--- start of Text passage ---
ATMEGA32 Micro-controller Board to Interface Sony PS2 Controller




Introduction and Motivation:

The semi-automatic robots that my robotics group designed were usually maneuvered using a Sony PS2 controller. As a primary function, PS2 controlled the speed and direction of the robots using the analog joysticks on the controller. The secondary functions were turning jaws open and close to grab objects, controlling secondary motors on the robot such as the one used to raise or lower the gantry system in the front. The image (Figure 1) below shows one such semiautomatic robot that an operator controlled using the PS2 controller.

To achieve PS2-based control, a master micro-controller onn the robot reads the signals coming from PS2 via PS2 specific connector. For this connector, the signals are - DATA, COMMAND, GND, VCC, ATTN, CLK, and ACKN. In initial versions of PS2 controller PCB, we fed the signals coming from the PS2 directly to our master micro-controller (Atmega2560) that also handles algorithms of forward-inverse kinematics, path planning, sensing, etc. Control signals coming from PS2 were fed directly to the master micro-controller. Master converted these signals in appropriate motor speeds and directions. However, as we moved from simple two-wheel driver to a holonomic driver system for the robots, the master started handling velocity control algorithms of four motors simultaneously. This caused master micro-controller to get overloaded as it handled many computationally expensive algorithms simultaneously. That is why we decided to isolate the PS2 signal processing from the main algorithms running on the master micro-controller.
--- end of Text passage ---
--- start of Data listing ---
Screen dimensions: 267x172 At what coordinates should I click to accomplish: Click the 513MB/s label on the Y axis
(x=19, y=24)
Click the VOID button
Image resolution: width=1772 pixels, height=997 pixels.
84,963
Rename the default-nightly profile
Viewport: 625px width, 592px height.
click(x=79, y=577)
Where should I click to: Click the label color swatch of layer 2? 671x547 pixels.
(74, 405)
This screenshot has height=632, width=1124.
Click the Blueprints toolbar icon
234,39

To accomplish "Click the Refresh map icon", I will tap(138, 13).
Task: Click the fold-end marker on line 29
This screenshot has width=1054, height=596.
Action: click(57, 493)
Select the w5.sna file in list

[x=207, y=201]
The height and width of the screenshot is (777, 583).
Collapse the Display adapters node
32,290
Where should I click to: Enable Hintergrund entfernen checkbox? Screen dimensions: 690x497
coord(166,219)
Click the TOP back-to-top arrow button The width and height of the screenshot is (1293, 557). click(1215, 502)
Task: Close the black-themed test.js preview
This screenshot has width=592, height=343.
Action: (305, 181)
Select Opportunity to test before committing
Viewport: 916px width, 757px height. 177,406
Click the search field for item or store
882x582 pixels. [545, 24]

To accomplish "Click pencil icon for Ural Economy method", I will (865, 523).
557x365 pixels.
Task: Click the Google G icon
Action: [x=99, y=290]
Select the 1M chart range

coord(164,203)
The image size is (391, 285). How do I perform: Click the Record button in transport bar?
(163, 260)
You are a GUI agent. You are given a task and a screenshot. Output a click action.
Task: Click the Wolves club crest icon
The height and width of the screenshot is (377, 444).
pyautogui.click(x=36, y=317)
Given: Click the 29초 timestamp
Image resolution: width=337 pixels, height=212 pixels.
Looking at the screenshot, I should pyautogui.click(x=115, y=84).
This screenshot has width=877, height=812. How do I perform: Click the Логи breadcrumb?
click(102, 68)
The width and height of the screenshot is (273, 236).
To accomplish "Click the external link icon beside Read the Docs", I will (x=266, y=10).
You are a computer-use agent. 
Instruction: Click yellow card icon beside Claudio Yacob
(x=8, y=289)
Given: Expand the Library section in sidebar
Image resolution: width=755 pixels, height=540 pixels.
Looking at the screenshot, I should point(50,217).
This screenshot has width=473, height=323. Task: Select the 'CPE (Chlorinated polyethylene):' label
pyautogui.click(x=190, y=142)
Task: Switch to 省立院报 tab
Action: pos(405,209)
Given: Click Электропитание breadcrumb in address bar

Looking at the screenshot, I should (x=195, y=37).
--- end of Data listing ---
Work instructions:
• A. In the PS2 controller board text, which micro-controller served as the master in the initial versions of the PS2 controller PCB?
• B. Extend the PS2 controller board text, picking up right after its final sentence.
The listing comes from a separate source.

Final results:
• A. The Atmega2560.

• B.
One solution to avoid processing of PS2 controller signals on the master micro-controller was to create a modular design. We decided to design a PCB with a micro-controller that solely handled and processed the PS2 signals before routing them to the master micro-controller. Hence, modularization was the primary motive behind the design of this PCB that isolated PS2 signal processing from main algorithms of navigation and sensing on our semi-automatic robots. We deployed this modularized approach the next year on our semi-automatic robot. While my other teammates worked on the software part of modularization and isolation of the algorithms, I worked on the PCB design. After multiple prototypes, I decided on this specific prototype which was compact for our robot that year (as shown in figure 2 - the robot on top with a PS2).

This motor driver is for bidirectional speed control of only one motor. It requires four MOSFETs for to form a standard H-bridge configuration. The PCB has dimensions of 5.3 cm X 4.0 cm (~ 2.08 inch X 1.57 inch). In perspective of a DC-motor driver capable of providing 5-10 Amperes of continuous current, this board was really a small, tiny, self-containing, and compact board.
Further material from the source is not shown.